▸ **WORK INSTRUCTIONS**
Return the lines below that carry the word "computer".

Source records:
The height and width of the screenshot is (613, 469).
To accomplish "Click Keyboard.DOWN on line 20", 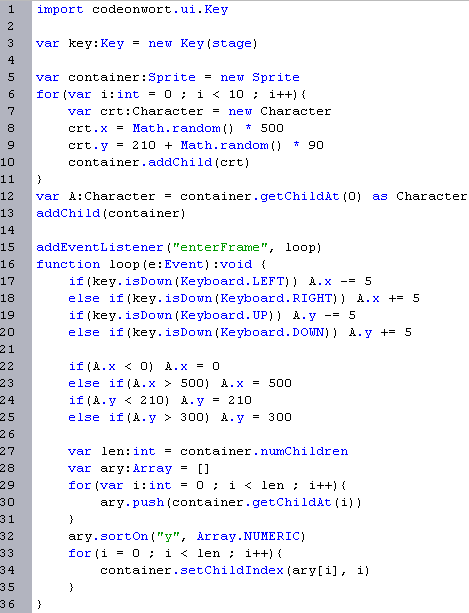I will [x=272, y=332].
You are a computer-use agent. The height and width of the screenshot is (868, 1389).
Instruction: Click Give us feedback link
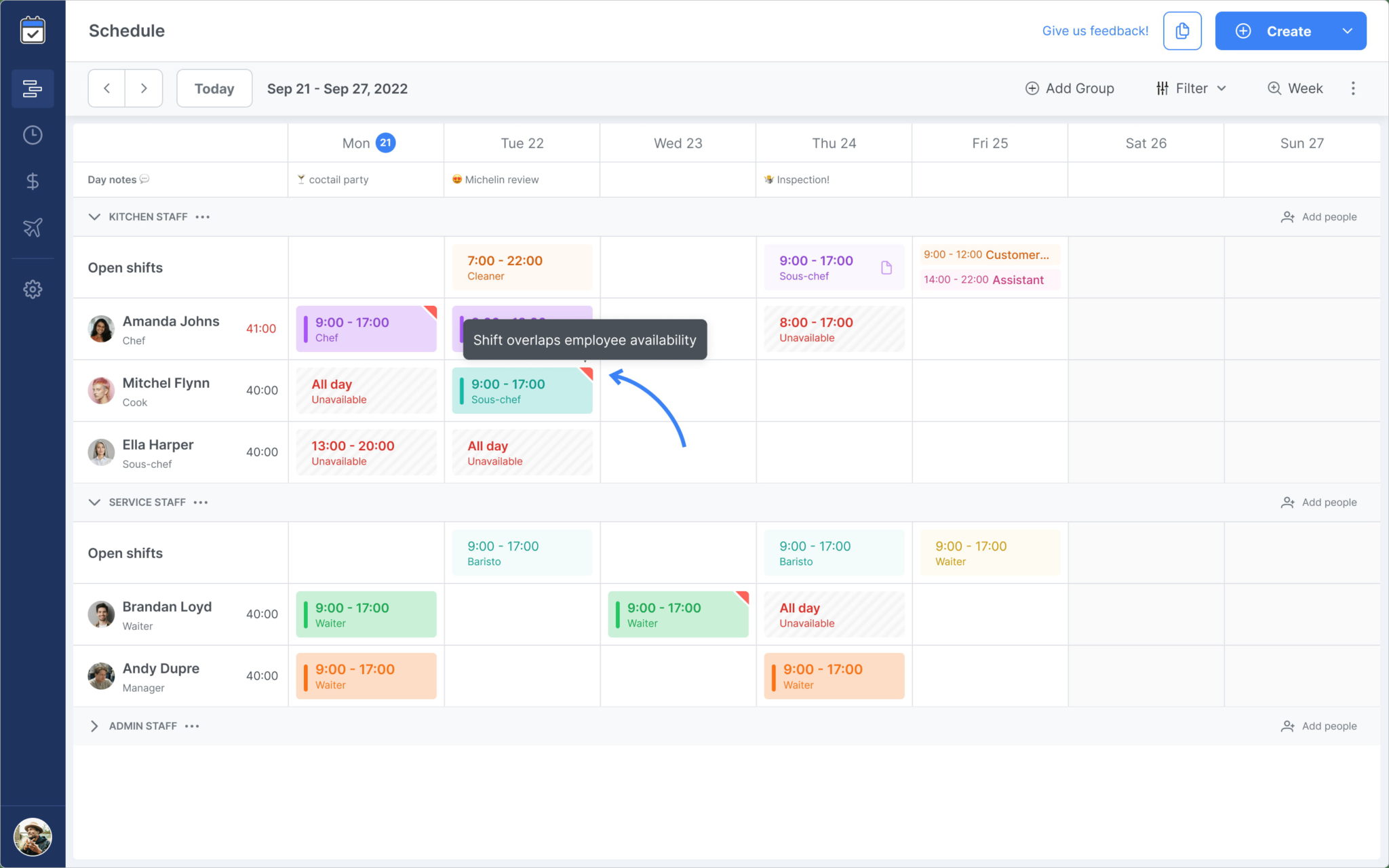point(1095,31)
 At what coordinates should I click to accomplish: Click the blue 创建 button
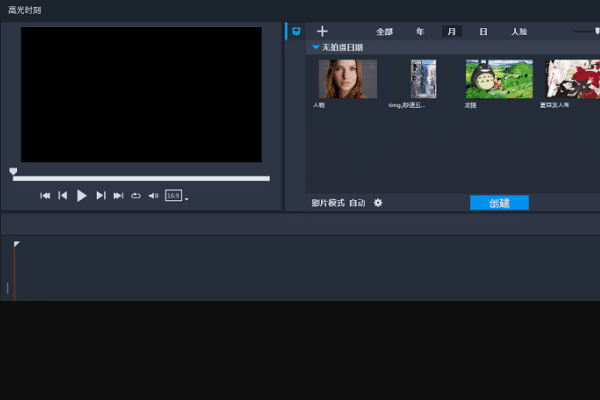(499, 203)
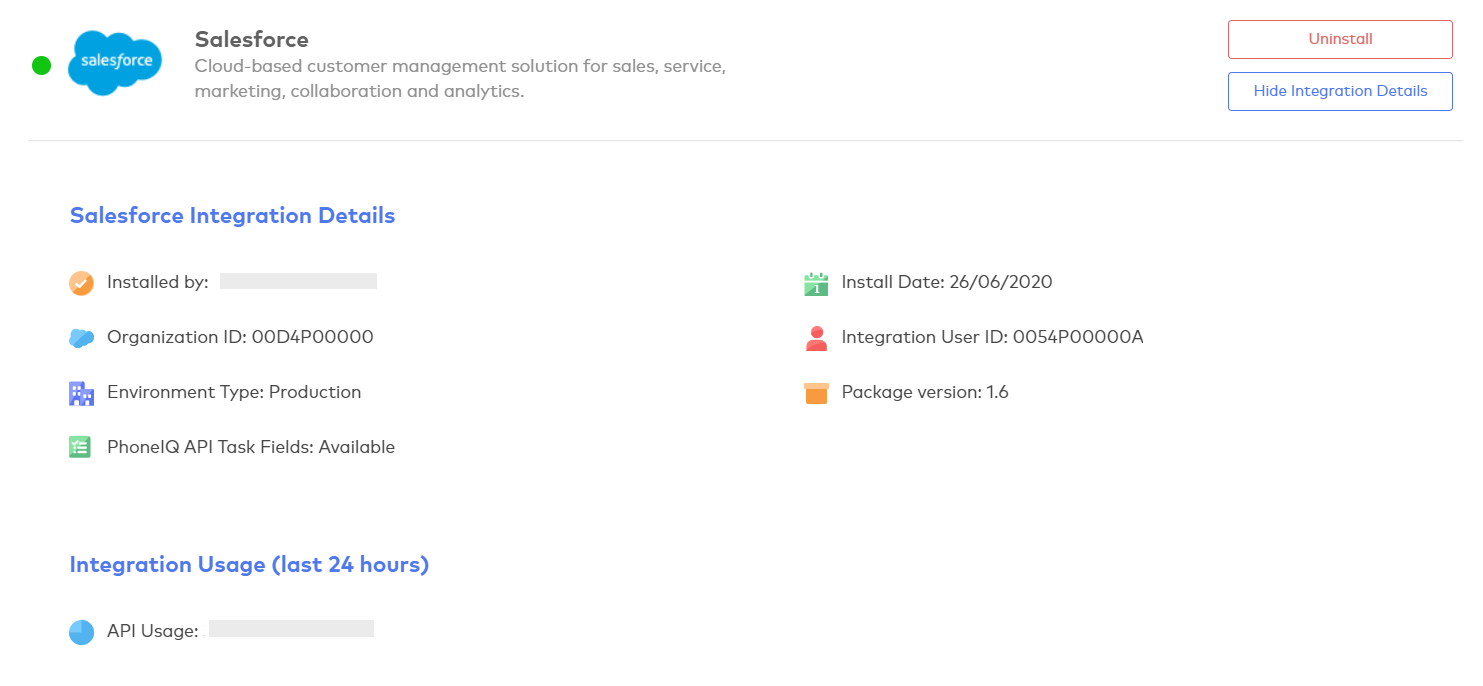Click the Organization ID value 00D4P00000
The width and height of the screenshot is (1483, 686).
(312, 337)
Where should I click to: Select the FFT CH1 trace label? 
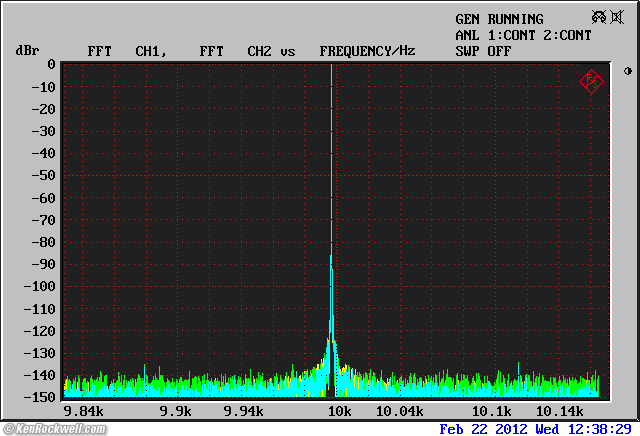pyautogui.click(x=124, y=50)
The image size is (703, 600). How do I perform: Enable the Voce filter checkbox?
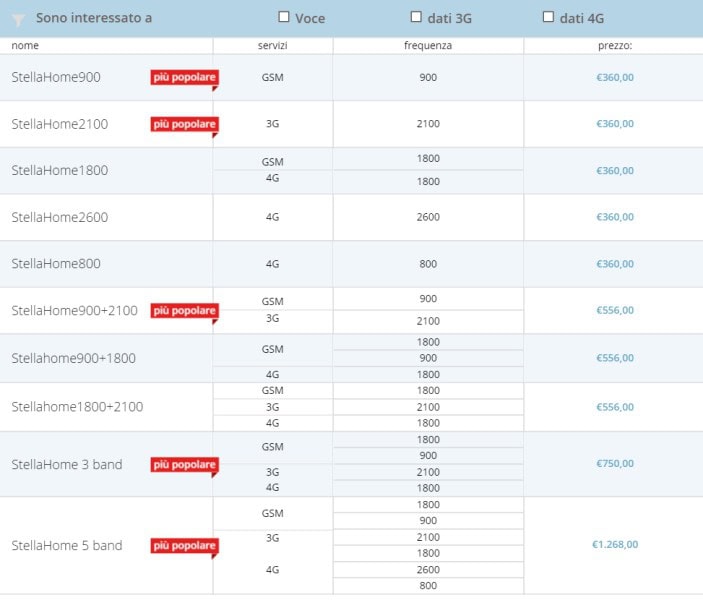point(284,17)
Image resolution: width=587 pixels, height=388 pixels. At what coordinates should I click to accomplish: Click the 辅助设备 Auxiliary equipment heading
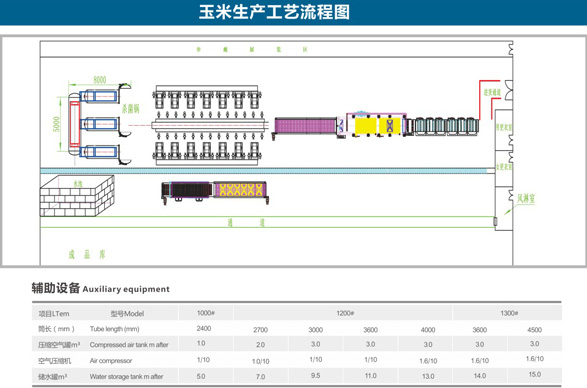[x=100, y=288]
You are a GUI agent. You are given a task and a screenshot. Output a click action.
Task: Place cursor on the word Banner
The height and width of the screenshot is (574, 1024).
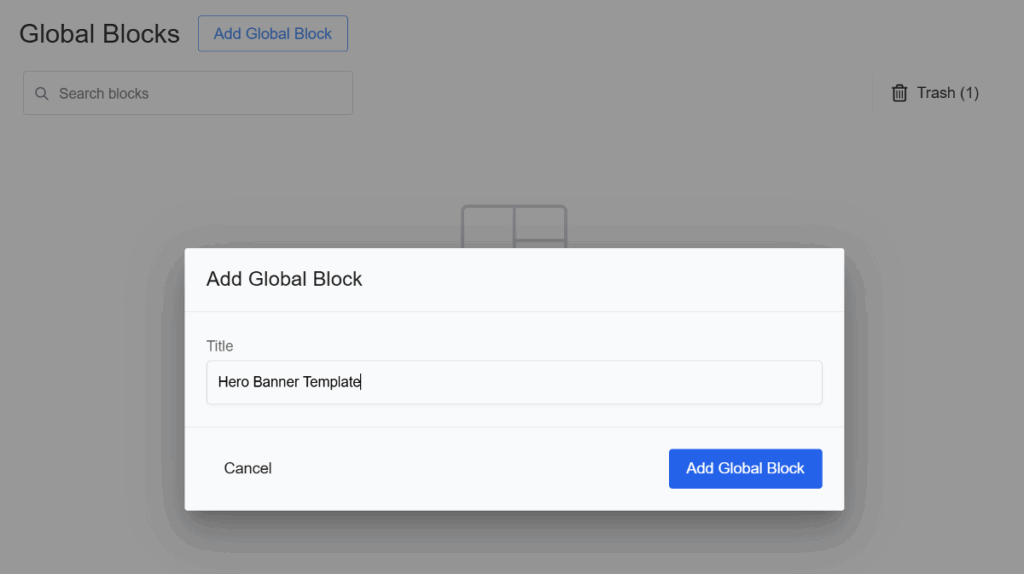[x=276, y=382]
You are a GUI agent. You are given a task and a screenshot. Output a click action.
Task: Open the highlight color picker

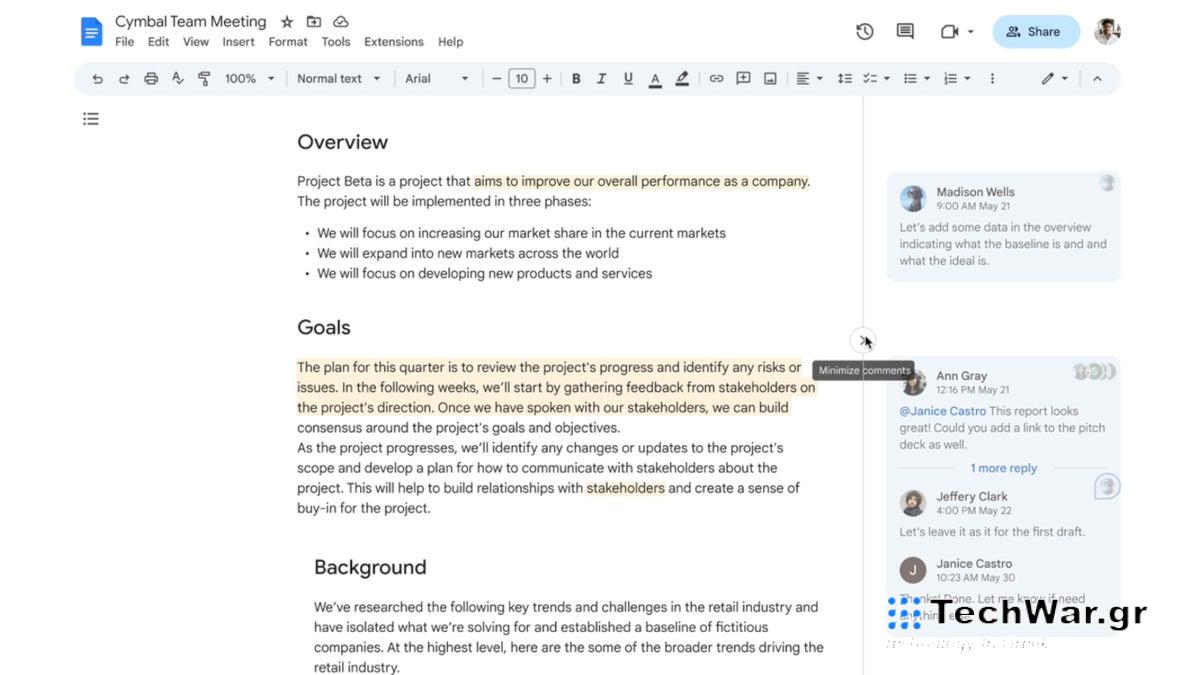click(682, 79)
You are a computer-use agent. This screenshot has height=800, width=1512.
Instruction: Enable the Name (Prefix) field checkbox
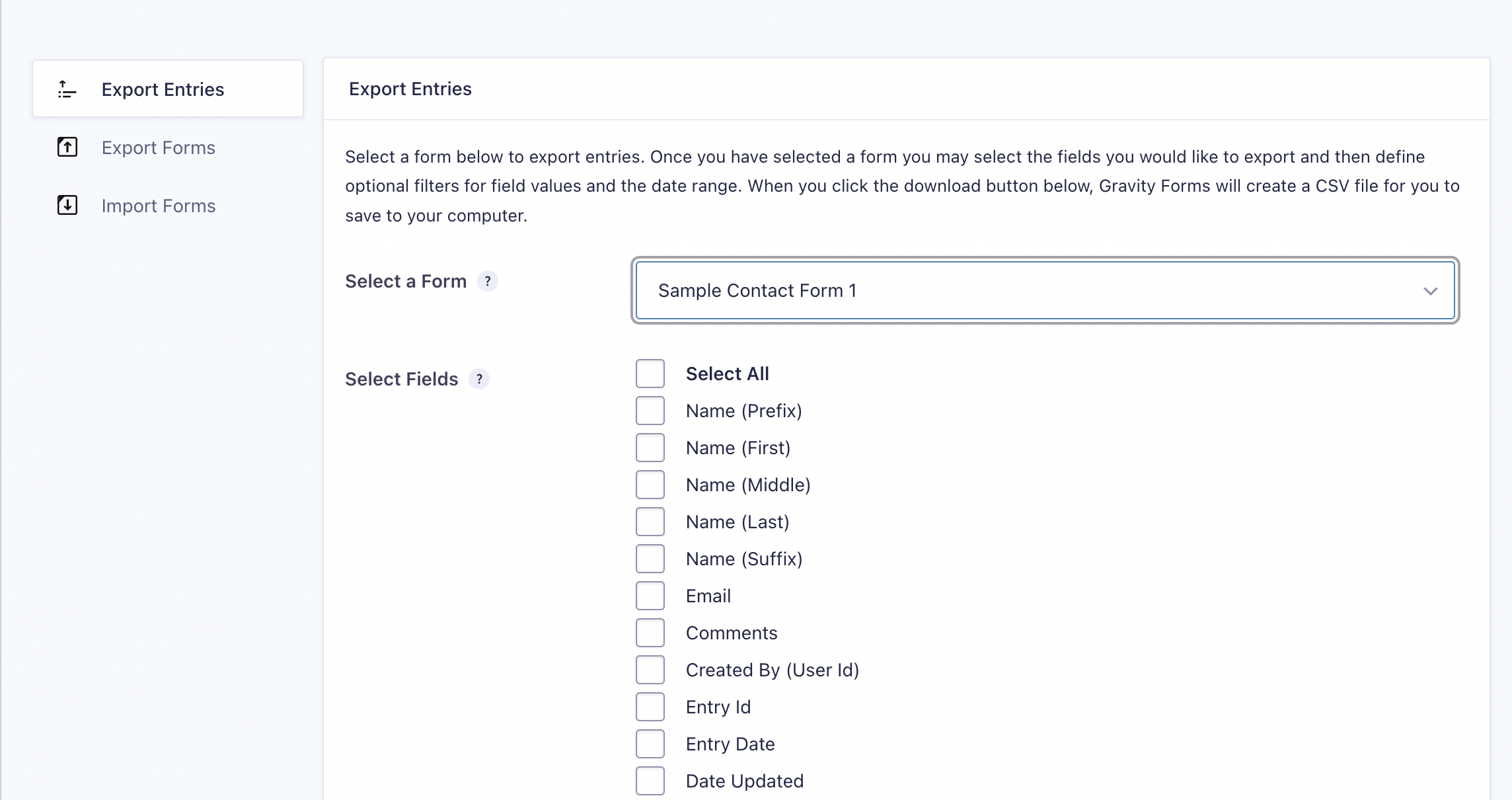pyautogui.click(x=650, y=411)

▸ **WRITTEN ANSWER**
You are a computer-use agent. The height and width of the screenshot is (868, 1389).
You are a computer-use agent. This screenshot has height=800, width=1512.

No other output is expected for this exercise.